Be cautious as that break-in machine can give a false sense of security....
|October 13 2017, 6:14 AM |
I've heard of more than one cam failure even after having been broken in on that machine.
Spring pressures still have to be in check, and most importantly, that machine doesn't take into account the lifter bores of the block that's used. Sometimes lifters won't spin, sometimes the lifter angles are so far off in a block that the lifter position on the camshaft is totally different.
I agree my only cam failure was---
|October 13 2017, 7:20 AM |
Last year when I built my new combo , I used the cam and lifters from the previous engine , it was in a different block , so I blame the small difference in lifter bore placement as NOTHING else was different , so the pre break-in deal is Not a sure deal IMHO
same lubricant used? n/m
|October 15 2017, 4:11 PM |
+1 MAJOR possibility...
|October 13 2017, 1:30 PM |
That you could still have an issue because of different lifter bore location and condition.
Follow good mechanical techniques.
|October 13 2017, 7:19 AM |
First, look at the MSDS sheets concerning the lube you choose and make scientific comparisons based on real world facts.
Too many people "like" an oil for basically emotional reasons. Today most oils are adequate when the mechanical situation is proper. Special oils are just added insurance.
Second, whenever you hear of a failure you MUST take into account the reasons behind the failure. Too many "builders" are far too proud to admit they screwed up. Too many builders use poor techniques for building an engine. American V8's are super tough and will take all sorts of abuse and still run. This toughness masks many of the improper techniques used during an engine build giving a false sense of quality.

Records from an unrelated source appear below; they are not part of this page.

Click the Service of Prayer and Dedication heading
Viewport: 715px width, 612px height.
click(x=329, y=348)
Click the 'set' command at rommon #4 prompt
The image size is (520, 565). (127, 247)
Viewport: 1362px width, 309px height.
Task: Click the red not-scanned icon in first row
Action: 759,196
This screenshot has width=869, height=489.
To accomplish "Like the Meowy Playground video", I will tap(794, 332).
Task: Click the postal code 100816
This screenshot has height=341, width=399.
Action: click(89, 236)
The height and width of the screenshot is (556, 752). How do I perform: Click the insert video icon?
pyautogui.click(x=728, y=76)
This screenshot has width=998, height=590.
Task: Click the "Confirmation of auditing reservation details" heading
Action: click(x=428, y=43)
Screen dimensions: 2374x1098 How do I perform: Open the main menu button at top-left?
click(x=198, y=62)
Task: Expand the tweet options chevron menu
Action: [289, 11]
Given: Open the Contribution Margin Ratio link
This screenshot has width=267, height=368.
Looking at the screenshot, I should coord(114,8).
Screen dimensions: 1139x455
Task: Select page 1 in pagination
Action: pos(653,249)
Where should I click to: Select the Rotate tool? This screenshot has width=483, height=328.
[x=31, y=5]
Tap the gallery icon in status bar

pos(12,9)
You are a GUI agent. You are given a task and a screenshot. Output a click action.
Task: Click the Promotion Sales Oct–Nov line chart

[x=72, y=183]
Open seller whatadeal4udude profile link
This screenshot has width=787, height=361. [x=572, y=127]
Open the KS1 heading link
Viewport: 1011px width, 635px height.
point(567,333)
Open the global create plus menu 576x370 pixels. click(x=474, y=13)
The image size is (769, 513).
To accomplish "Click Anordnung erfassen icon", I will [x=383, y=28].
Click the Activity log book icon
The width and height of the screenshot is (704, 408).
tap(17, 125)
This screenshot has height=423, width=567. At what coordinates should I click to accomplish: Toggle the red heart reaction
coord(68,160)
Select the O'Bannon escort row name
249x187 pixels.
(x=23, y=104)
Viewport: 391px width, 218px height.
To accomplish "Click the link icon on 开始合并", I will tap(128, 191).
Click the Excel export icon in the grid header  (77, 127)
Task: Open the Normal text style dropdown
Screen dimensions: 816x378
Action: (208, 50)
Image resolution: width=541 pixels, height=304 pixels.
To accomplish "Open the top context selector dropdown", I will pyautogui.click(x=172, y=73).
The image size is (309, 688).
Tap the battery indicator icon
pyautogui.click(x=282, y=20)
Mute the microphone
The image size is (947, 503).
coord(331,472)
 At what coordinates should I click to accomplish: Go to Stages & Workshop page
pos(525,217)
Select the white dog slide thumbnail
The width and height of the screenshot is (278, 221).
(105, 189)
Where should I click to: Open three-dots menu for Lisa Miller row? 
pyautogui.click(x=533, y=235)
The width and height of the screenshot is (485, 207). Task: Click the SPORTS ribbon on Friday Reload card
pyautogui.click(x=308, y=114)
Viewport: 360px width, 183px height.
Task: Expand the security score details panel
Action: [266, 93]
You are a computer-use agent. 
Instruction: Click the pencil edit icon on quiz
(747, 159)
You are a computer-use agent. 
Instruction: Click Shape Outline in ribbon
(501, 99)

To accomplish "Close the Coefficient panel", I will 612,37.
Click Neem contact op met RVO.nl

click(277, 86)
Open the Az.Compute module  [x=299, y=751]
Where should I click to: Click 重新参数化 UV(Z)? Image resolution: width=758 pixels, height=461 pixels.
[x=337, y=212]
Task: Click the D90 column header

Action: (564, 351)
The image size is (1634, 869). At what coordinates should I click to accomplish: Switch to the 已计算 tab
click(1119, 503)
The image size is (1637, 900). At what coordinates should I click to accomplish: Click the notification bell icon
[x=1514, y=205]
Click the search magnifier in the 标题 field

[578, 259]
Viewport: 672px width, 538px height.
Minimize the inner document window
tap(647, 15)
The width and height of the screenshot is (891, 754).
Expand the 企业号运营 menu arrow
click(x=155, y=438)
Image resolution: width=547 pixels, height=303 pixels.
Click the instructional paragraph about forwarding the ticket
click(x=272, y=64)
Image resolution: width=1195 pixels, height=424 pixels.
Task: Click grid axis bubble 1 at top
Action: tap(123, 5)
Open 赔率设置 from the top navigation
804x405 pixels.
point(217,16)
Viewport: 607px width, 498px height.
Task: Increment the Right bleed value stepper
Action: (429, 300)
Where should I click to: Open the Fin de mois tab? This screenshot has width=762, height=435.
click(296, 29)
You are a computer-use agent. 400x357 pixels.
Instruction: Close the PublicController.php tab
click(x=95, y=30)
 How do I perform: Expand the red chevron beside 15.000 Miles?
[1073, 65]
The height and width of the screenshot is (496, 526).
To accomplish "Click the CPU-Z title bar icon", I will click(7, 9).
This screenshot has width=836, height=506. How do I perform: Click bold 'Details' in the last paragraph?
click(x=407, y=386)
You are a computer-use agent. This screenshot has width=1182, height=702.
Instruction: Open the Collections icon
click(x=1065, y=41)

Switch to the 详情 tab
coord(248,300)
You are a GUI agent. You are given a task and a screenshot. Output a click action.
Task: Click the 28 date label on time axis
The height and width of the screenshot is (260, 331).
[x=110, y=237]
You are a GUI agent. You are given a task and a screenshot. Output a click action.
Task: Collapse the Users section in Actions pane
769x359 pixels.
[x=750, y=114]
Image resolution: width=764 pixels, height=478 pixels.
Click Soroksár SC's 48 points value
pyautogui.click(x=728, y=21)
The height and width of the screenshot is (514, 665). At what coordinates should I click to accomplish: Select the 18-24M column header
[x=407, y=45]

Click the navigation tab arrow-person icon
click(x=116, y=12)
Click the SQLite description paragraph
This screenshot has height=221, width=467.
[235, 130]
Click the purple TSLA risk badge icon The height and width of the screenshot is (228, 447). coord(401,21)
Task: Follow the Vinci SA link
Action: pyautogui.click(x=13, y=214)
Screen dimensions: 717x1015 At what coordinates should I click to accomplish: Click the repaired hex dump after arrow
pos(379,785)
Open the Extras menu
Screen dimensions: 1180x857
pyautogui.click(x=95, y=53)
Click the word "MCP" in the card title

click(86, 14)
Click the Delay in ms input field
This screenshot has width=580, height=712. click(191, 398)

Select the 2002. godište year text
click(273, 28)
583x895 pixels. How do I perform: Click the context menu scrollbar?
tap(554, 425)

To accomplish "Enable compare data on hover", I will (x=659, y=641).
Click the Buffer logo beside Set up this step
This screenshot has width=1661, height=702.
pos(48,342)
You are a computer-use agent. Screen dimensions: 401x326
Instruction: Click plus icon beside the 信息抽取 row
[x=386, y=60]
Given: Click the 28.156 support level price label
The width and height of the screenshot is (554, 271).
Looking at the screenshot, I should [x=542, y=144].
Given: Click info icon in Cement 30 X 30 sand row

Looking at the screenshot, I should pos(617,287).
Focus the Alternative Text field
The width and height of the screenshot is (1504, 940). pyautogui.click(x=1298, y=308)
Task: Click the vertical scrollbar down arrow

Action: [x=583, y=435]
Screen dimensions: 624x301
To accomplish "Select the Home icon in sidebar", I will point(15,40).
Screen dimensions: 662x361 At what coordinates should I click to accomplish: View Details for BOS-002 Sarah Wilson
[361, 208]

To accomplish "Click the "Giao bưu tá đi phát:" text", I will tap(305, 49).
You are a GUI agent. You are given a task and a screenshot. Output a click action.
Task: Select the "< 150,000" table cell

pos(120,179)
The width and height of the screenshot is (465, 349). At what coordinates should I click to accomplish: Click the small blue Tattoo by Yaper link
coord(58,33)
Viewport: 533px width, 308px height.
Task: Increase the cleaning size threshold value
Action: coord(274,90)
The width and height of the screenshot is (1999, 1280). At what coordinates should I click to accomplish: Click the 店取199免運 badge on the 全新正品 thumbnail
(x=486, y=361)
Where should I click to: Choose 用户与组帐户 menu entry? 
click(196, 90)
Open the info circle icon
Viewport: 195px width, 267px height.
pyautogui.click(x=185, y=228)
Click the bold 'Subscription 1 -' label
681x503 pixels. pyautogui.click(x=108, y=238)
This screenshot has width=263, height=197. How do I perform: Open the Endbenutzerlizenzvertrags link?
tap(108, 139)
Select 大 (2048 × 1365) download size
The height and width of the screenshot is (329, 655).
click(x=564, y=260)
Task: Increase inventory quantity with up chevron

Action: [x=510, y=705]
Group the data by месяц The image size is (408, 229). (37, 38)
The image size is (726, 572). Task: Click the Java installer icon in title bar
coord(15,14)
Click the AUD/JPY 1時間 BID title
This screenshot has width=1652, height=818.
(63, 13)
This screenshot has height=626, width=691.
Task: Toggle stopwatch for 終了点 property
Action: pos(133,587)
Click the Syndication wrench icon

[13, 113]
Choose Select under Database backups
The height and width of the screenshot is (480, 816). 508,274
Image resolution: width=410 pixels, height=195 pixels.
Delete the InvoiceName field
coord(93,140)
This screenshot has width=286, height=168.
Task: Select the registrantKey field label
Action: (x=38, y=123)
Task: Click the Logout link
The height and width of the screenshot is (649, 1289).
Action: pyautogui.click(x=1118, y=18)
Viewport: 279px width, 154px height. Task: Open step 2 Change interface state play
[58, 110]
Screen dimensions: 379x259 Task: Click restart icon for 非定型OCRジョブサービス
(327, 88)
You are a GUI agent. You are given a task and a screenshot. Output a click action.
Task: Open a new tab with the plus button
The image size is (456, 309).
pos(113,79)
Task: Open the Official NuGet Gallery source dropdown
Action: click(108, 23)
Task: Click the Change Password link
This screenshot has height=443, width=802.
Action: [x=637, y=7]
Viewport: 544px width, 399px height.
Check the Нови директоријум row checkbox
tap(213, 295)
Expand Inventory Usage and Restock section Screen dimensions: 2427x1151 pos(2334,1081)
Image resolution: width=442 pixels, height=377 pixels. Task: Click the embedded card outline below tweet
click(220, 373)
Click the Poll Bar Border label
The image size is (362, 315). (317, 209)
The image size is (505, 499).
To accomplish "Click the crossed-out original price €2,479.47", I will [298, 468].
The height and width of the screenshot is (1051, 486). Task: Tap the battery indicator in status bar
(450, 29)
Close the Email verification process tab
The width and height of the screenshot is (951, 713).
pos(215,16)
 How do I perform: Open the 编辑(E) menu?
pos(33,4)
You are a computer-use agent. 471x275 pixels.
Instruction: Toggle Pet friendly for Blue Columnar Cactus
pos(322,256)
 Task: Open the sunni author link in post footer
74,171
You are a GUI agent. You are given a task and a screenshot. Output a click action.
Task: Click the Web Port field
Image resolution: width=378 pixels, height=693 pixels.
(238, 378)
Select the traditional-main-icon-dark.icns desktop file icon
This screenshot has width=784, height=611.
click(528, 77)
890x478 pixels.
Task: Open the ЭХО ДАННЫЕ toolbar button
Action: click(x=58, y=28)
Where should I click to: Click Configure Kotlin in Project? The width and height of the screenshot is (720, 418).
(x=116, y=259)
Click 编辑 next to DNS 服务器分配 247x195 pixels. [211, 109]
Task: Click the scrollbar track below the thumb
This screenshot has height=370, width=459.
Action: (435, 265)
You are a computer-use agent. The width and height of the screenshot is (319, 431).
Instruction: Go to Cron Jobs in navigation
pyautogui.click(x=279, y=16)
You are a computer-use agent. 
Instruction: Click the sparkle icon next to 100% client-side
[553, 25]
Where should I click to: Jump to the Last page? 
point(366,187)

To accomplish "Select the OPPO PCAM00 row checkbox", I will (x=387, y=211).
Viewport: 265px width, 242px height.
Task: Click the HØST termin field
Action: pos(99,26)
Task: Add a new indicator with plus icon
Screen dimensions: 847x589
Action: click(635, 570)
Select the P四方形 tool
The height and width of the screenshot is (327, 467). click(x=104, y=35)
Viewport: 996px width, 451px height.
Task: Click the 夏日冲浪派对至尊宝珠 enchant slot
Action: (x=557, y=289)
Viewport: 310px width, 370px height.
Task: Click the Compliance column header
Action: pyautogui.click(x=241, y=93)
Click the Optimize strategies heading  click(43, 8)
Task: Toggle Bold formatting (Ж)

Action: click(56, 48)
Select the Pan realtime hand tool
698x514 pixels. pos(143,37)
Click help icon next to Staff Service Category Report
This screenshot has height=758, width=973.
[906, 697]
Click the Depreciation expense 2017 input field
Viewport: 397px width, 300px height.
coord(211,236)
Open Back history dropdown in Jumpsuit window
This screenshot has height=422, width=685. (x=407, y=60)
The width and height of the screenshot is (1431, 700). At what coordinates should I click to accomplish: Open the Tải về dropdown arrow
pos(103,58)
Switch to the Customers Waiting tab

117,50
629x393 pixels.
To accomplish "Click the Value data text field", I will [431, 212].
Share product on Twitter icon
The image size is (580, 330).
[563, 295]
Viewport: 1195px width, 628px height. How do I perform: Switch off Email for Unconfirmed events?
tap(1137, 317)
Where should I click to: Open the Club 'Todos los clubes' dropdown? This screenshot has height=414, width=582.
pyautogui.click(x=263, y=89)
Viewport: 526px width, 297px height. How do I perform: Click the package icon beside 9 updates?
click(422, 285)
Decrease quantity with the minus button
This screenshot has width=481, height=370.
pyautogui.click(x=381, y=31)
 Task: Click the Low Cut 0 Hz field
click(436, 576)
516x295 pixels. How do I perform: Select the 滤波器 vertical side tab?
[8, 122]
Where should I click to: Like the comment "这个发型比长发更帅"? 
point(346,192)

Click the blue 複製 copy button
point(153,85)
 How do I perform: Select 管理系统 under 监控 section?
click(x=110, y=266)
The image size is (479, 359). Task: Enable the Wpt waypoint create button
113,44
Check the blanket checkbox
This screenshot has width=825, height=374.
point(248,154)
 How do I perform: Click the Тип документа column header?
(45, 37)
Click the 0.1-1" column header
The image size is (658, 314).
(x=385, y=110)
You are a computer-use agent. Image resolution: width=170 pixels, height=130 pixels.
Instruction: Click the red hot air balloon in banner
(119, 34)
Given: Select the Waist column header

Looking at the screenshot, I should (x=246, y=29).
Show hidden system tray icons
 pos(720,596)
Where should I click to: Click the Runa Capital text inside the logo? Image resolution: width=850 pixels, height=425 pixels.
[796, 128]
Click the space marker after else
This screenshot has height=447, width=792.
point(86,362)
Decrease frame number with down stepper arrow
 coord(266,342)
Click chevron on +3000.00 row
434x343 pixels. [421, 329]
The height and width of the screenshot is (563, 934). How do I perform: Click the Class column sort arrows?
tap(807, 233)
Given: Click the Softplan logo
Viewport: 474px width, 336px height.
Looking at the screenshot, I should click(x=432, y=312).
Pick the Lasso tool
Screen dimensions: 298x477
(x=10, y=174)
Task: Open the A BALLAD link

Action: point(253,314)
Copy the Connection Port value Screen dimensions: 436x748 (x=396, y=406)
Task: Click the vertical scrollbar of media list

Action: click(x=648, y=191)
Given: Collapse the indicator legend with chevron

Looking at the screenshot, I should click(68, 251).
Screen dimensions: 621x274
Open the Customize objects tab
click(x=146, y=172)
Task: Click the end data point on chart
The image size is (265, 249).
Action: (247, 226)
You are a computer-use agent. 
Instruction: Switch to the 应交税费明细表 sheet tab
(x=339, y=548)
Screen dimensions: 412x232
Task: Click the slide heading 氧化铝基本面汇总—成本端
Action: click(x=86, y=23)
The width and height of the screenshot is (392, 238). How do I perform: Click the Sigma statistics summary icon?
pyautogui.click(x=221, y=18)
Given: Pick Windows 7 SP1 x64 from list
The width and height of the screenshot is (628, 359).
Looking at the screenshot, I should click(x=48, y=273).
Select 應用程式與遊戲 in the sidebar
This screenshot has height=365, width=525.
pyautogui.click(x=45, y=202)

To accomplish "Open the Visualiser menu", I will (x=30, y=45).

Three, many mechanics cut corners during a build. Adding Brad Penn break in oil as a measure against break in issues is a good idea, and great insurance, as long as you also follow proper mechanical techniques. Adding Bran Penn break in oil INSTEAD of taking proper mechanical steps to ensure a good break in does not make Brad Penn break in oil a bad product. Lots of builders think, "Ahhh, It will be fine" until it is not fine. At that point they revert to "that cam is a POS" or "that oil is a POS" or some other blame when they should blame their poor techniques.
Fourth, ALL the parts come together to make a build. Taking time to do every step correctly is not what most really do. Oh sure, they will tell you they build it right. Yes, they will quote all sorts of success stories, credentials, and anecdotes towards their mechanical prowess and expertise.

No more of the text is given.